» What you have to do:
Can you recast the listing below, from its first line through the line holding "Action: 512,236", inclusive, as a JSON list of strings with one string per line and no blank lines? Leave the pictures out of the answer.

# start of Material for the task

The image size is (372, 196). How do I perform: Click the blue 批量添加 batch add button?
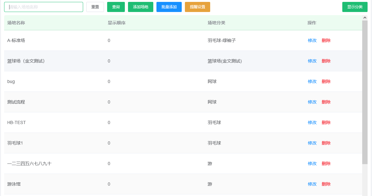tap(169, 7)
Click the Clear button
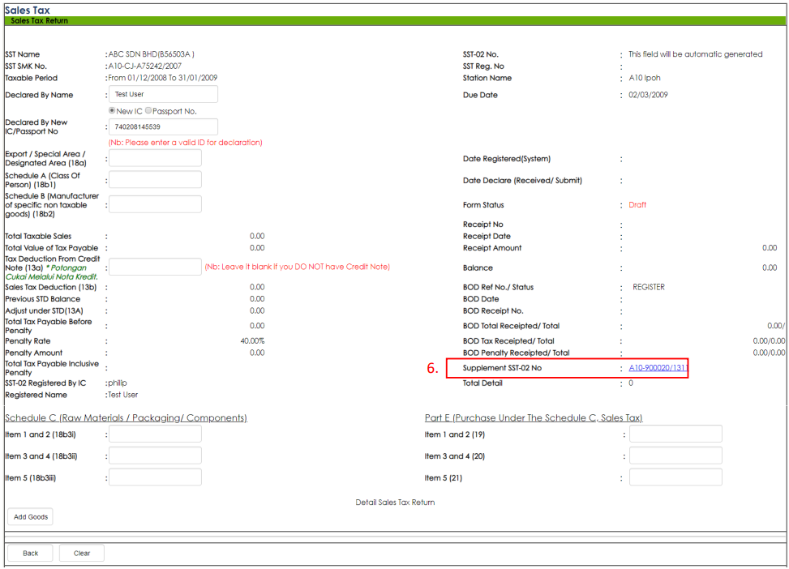 [x=82, y=554]
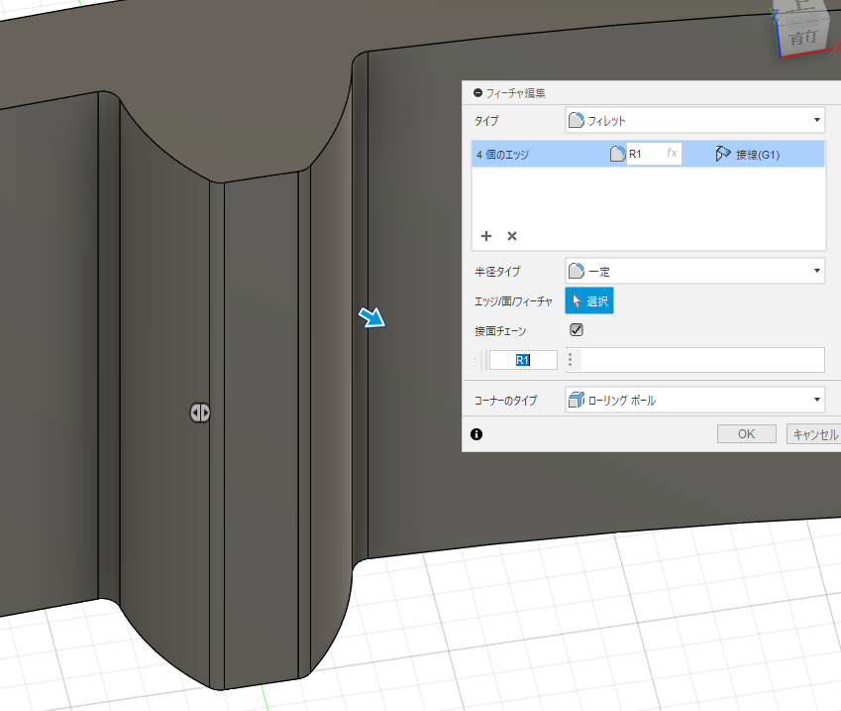Viewport: 841px width, 711px height.
Task: Click the X icon to remove selection set
Action: 512,236
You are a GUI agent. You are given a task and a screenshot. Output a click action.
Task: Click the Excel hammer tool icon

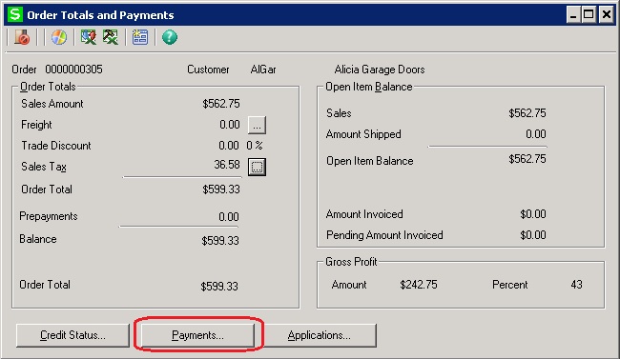111,37
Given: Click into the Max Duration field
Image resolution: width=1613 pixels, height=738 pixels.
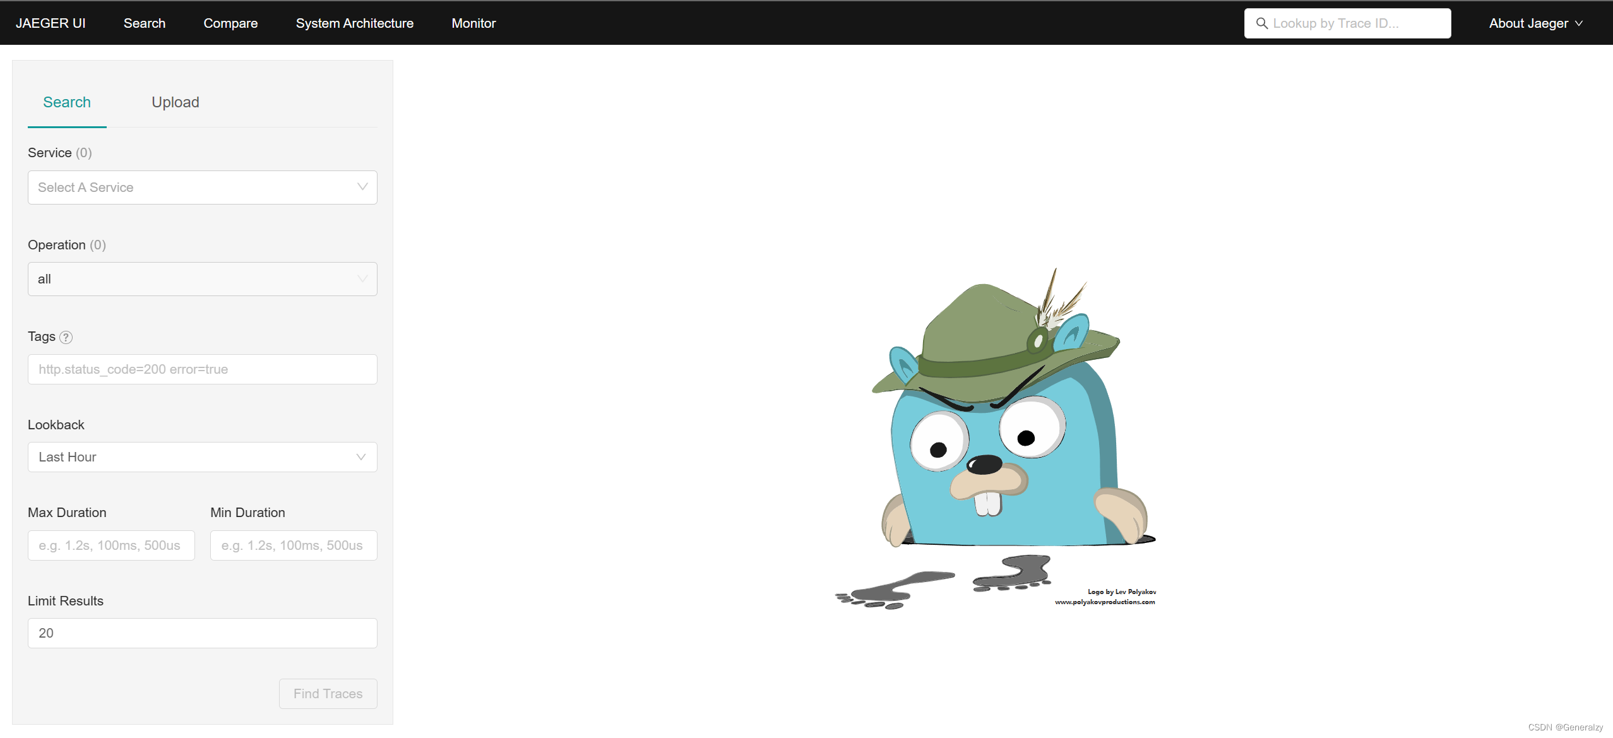Looking at the screenshot, I should 111,545.
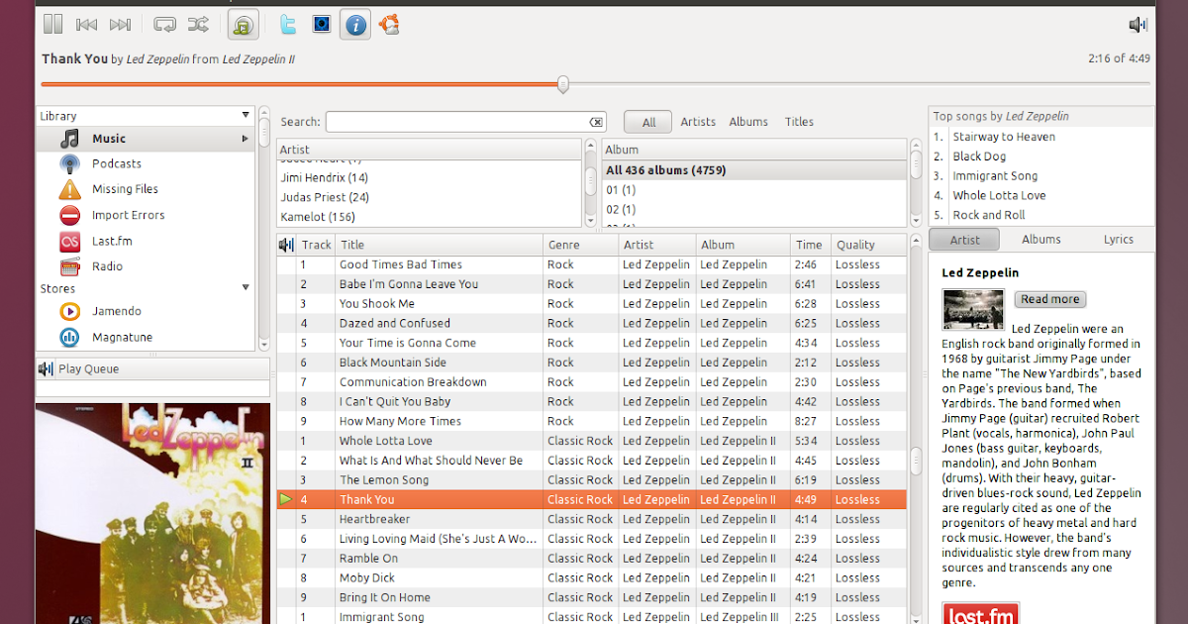Open the lost.fm link

(980, 613)
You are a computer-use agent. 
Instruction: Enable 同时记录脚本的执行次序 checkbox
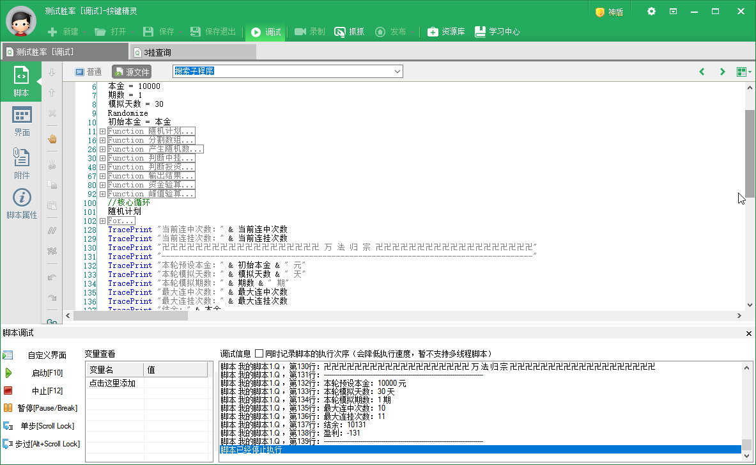pyautogui.click(x=259, y=353)
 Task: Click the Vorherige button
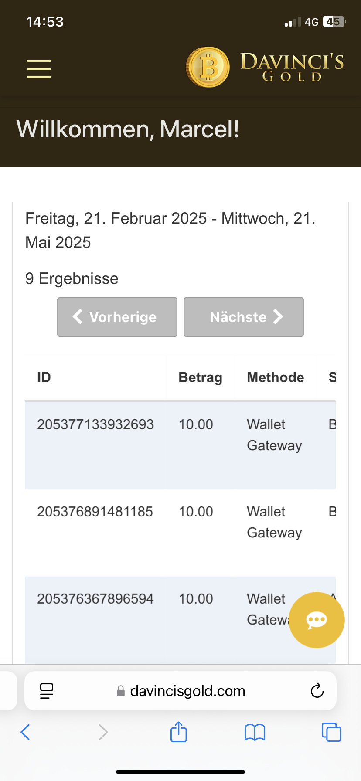point(117,317)
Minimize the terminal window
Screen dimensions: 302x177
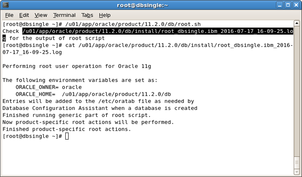(x=280, y=5)
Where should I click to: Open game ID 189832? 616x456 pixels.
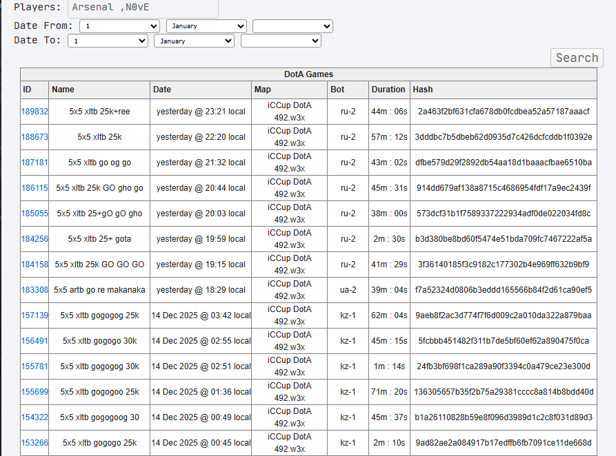coord(34,112)
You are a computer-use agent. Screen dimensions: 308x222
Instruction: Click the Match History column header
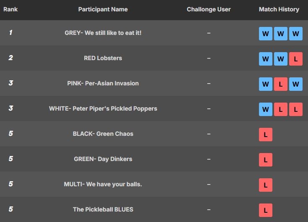tap(279, 9)
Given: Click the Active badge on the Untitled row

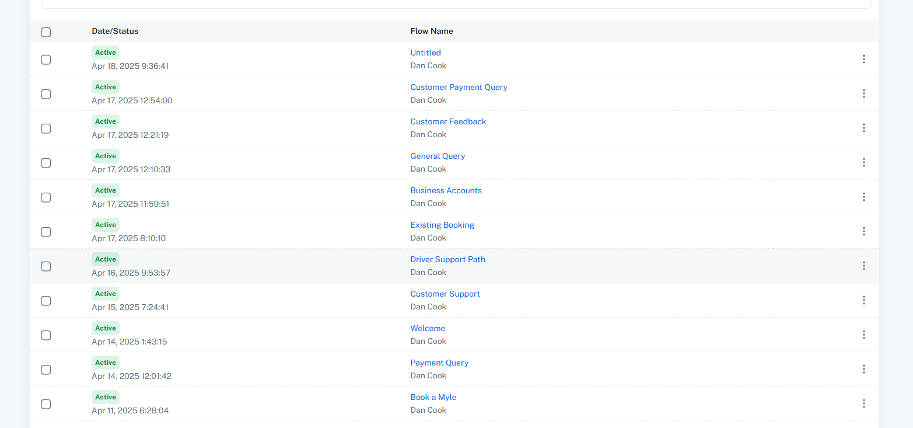Looking at the screenshot, I should [x=106, y=53].
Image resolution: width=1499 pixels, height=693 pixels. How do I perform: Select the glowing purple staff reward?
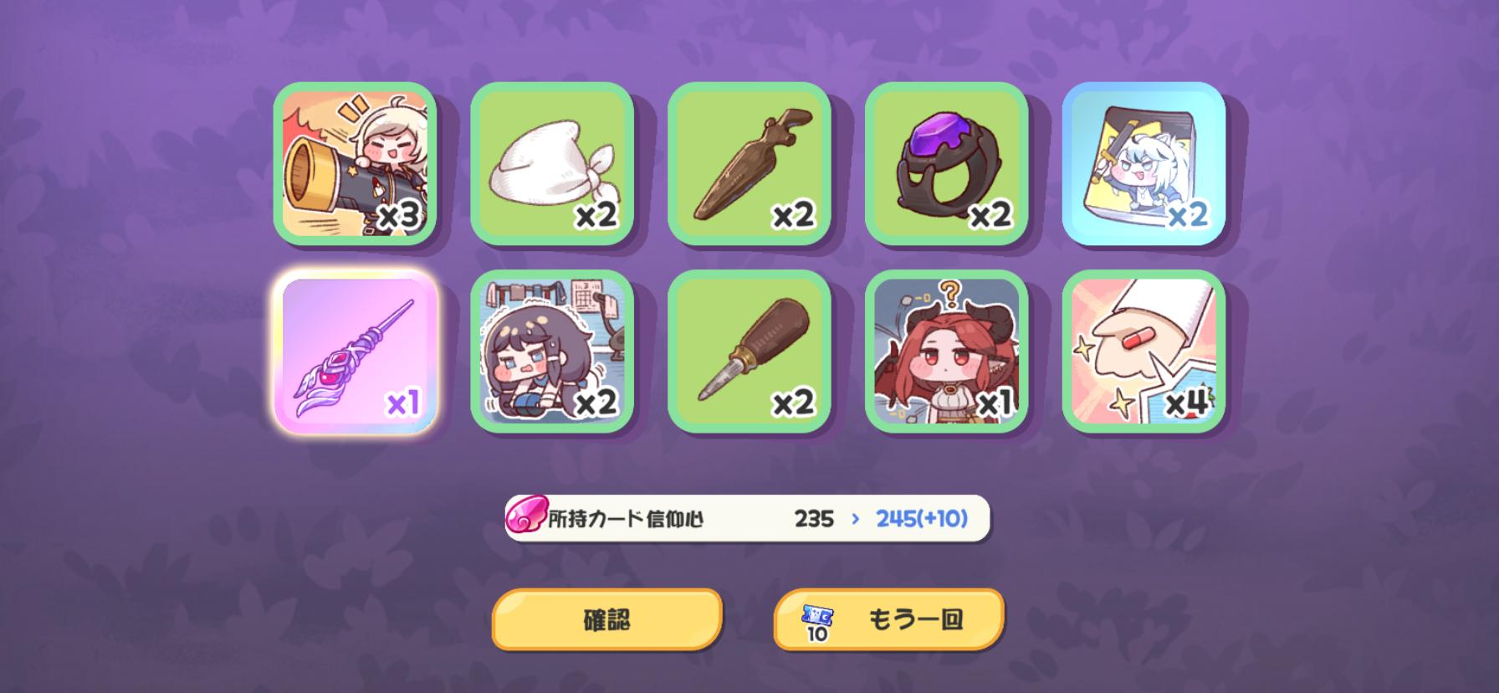pos(355,352)
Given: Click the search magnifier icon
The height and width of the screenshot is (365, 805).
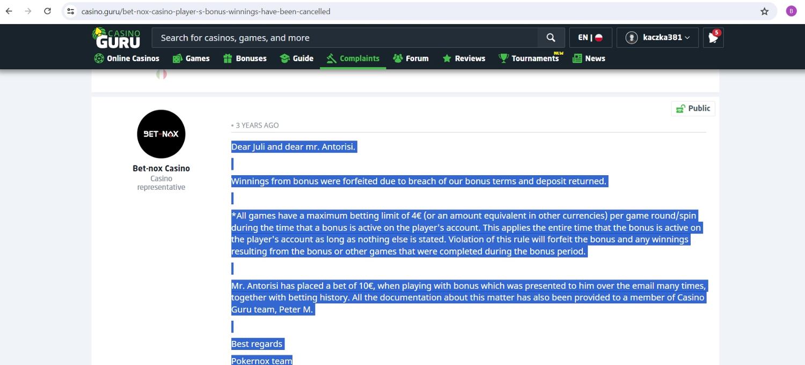Looking at the screenshot, I should [551, 38].
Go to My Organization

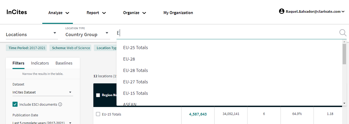pos(178,13)
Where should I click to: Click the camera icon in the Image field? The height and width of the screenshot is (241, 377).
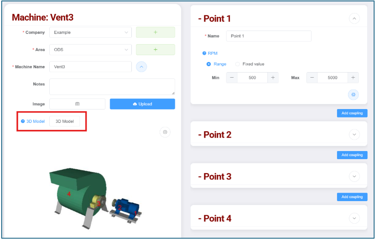click(x=77, y=104)
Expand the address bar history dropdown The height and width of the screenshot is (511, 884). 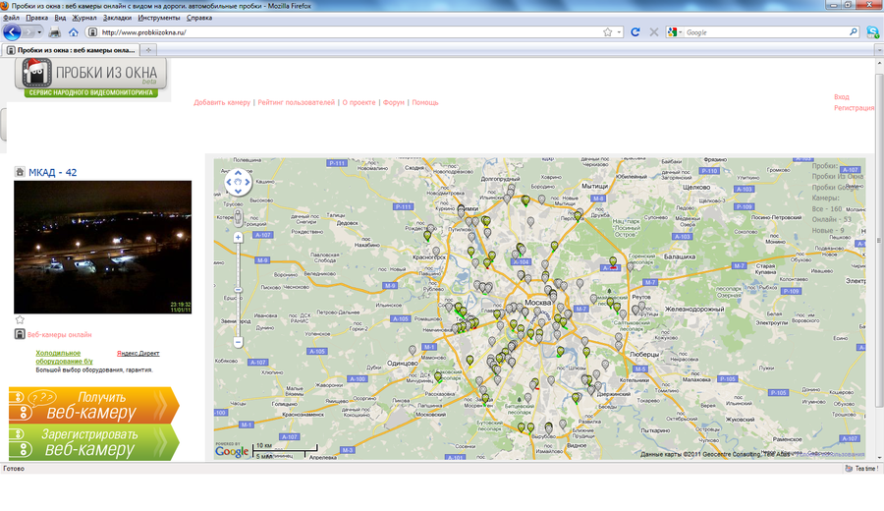tap(619, 32)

# end of Material for the task

» Reply:
[
  "The image size is (372, 196). How do I perform: Click the blue 批量添加 batch add button?",
  "tap(169, 7)",
  "Click the Clear button",
  " [x=82, y=554]",
  "Viewport: 841px width, 711px height.",
  "Task: Click the X icon to remove selection set",
  "Action: 512,236"
]